26

Let's take Wes Dyer's approach to function memoization as the starting point:

public static Func<A, R> Memoize<A, R>(this Func<A, R> f)
{
  var map = new Dictionary<A, R>();
  return a =>
    {
      R value;
      if (map.TryGetValue(a, out value))
        return value;
      value = f(a);
      map.Add(a, value);
      return value;
    };
}

The problem is, when using it from multiple threads, we can get into trouble:

Func<int, int> f = ...
var f1 = f.Memoize();
...
in thread 1:
var y1 = f1(1);
in thread 2:
var y2 = f1(1);
// We may be recalculating f(1) here!

Let's try to avoid this. Locking on map:

public static Func<A, R> Memoize<A, R>(this Func<A, R> f)
{
  var map = new Dictionary<A, R>();
  return a =>
    {
      R value;
      lock(map) 
      {
        if (map.TryGetValue(a, out value))
          return value;
        value = f(a);
        map.Add(a, value);
      }
        return value;
    };
}

is clearly a horrible idea, because it prevents us from calculating f1 on many different arguments at once. Locking on a won't work if a has a value type (and at any rate is a bad idea, since we don't control a and outside code may lock on it, too).

Here are two options I can think of:

Assuming a Lazy<T> class for lazy evaluation (see here):

public static Func<A, R> Memoize<A, R>(this Func<A, R> f)
{
  var map = new Dictionary<A, Lazy<R>>();
  return a =>
    {
      Lazy<R> result;
      lock(map) 
      {
        if (!map.TryGetValue(a, out result))
        {  
          result = () => f(a);
          map.Add(a, result);
        }
      }
      return result.Value;
    };
}

Or keeping an additional dictionary of objects for synchronization:

public static Func<A, R> Memoize<A, R>(this Func<A, R> f)
{
  var map = new Dictionary<A, R>();
  var mapSync = new Dictionary<A, object>();
  return a =>
    {
      R value;
      object sync;
      lock(mapSync)
      { 
        if (!mapSync.TryGetValue(a, out sync))
        { 
          sync = new object();
          mapSync[a] = sync;
        }
      }
      lock(map)
      {
        if (map.TryGetValue(a, out value))
          return value;
      }
      lock(sync)
      {
        value = f(a);
        lock(map)
        {
          map[a] = value;
        }
        return value;
      }
    };
}

Any better options?

Alexey Romanov
  • 167,066
  • 35
  • 309
  • 487

7 Answers7

44

Use .net 4.0's ConcurrentDictionary<A, R> without the unnecessary Lazy<R>.
The key is GetOrAdd(A, Func<A, R>) which renders into a beautifully trivial lambda.

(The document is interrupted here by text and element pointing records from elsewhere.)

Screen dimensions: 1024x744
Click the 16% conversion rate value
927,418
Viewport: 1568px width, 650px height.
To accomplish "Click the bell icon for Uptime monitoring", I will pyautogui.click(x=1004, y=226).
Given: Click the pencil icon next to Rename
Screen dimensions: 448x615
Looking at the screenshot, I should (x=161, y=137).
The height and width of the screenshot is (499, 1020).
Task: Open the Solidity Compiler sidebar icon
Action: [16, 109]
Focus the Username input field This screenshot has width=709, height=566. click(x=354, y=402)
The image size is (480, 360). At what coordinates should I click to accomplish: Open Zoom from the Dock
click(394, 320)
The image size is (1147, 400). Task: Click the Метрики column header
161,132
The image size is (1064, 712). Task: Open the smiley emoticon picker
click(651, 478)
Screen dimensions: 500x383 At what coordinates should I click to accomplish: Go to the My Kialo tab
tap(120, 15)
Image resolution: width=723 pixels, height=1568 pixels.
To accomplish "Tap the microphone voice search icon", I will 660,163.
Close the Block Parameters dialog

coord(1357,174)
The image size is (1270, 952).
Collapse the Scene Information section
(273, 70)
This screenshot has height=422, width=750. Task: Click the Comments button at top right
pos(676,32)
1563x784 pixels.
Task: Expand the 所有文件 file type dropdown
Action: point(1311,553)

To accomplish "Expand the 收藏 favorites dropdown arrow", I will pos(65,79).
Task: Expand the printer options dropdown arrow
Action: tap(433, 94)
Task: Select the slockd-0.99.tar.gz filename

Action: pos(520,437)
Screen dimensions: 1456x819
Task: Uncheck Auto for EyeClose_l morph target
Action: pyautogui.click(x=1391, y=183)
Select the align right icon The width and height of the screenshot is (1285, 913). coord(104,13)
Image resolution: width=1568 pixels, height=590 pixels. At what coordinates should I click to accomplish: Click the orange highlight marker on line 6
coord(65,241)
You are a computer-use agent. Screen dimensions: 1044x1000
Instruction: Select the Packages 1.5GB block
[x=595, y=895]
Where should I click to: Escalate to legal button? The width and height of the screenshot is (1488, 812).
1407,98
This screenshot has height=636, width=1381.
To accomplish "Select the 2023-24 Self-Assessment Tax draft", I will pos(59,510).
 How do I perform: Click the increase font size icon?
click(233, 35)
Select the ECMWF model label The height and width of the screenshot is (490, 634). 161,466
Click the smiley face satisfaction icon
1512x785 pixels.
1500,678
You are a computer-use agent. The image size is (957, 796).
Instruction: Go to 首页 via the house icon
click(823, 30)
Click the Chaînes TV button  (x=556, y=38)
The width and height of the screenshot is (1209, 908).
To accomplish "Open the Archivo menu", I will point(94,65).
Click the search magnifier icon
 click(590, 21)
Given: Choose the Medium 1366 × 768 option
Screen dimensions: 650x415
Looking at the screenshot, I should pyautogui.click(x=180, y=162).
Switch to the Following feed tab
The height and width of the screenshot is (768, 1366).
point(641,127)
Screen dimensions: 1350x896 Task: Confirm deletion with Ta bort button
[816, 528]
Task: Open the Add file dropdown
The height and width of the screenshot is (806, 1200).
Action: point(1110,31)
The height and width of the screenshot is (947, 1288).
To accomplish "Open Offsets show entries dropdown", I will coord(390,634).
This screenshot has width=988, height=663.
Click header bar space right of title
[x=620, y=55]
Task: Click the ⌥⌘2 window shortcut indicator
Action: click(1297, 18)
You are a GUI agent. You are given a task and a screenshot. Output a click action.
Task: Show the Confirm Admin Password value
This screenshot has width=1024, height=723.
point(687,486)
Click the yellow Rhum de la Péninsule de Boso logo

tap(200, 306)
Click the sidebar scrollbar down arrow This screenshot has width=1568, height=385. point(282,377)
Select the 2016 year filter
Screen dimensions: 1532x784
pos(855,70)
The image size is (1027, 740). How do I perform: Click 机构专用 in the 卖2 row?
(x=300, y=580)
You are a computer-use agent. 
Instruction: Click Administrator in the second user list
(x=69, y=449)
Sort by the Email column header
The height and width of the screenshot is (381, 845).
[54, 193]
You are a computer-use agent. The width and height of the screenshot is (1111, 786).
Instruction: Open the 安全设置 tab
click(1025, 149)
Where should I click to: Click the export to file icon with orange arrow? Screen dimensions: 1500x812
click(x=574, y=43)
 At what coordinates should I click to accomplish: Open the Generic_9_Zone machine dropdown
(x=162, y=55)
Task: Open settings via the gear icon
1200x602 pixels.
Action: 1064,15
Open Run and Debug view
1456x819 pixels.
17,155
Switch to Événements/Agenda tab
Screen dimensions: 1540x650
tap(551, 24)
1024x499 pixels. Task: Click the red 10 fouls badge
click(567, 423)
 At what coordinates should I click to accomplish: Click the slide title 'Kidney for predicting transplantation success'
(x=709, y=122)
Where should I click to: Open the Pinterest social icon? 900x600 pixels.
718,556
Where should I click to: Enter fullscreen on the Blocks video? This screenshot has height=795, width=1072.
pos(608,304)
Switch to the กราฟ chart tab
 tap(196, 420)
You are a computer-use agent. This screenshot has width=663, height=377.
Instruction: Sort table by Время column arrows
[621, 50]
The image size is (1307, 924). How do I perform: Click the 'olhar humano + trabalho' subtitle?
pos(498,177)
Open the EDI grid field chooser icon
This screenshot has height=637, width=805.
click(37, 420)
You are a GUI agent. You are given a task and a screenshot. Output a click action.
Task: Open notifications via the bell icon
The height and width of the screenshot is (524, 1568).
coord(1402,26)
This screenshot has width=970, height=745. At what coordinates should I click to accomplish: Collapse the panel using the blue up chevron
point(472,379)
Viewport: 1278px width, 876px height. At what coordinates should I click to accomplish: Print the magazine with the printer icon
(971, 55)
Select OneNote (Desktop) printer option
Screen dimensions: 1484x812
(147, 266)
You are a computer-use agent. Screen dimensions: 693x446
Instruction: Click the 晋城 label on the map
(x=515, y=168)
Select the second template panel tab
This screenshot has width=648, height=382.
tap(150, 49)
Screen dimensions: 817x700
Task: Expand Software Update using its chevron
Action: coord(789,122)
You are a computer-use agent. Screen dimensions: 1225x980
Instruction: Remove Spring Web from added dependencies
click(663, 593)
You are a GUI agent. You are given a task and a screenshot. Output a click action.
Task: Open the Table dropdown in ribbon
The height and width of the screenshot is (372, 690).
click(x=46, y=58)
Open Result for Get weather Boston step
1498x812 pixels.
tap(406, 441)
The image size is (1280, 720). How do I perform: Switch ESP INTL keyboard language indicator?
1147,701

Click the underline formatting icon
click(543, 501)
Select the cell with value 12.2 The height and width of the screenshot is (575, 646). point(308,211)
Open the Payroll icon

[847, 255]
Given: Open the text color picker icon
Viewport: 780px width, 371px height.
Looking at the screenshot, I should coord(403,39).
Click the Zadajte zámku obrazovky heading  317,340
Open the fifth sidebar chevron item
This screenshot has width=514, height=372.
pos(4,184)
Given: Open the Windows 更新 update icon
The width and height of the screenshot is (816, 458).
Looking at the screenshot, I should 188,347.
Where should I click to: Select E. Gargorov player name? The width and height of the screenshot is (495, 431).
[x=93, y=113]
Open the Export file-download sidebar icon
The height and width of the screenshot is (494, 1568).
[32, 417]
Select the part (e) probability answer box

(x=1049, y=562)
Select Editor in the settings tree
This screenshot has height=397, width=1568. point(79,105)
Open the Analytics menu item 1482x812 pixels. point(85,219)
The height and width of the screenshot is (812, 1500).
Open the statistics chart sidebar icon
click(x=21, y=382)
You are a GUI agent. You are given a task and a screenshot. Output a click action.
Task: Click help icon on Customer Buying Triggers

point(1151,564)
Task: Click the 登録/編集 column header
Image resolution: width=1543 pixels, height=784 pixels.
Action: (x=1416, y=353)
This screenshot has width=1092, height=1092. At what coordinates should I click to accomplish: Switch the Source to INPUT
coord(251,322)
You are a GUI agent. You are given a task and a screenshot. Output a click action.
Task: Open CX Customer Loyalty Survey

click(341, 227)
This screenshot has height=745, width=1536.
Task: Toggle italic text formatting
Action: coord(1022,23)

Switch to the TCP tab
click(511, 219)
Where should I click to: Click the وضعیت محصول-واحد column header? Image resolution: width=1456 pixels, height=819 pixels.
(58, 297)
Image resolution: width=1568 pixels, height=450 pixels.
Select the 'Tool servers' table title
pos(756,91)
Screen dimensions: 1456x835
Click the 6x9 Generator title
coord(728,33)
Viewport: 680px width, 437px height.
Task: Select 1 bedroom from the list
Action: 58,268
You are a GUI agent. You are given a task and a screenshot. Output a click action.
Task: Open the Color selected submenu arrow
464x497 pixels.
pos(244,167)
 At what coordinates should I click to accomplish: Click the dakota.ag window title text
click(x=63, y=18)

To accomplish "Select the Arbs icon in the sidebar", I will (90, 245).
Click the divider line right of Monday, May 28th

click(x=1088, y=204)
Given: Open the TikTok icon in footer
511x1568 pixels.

public static Func<A, R> Memoize<A, R>(this Func<A, R> f)
{
    var cache = new ConcurrentDictionary<A, R>();
    return a => cache.GetOrAdd(a, f);
};

Update The above solution does allow multiple simultaneous readers & writers with the minimum of overhead. But, it doesn't prevent f(a) from being executed more than once for the same value (during the period while it is being calculated).

If that is vital to you, you could wrap the value in Lazy<R> but you incur a cost for every read.

public static Func<A, R> Memoize<A, R>(this Func<A, R> f)
{
    var cache = new ConcurrentDictionary<A, Lazy<R>>();
    return a => cache.GetOrAdd(a, new Lazy<R>(() => f(a))).Value;
}

Update Timing tests for a million reads of a pre-populated 1000-item cache show 19ms for ConcurrentDictionary -- same as regular Dictionary -- but 720ms for the Lazy version.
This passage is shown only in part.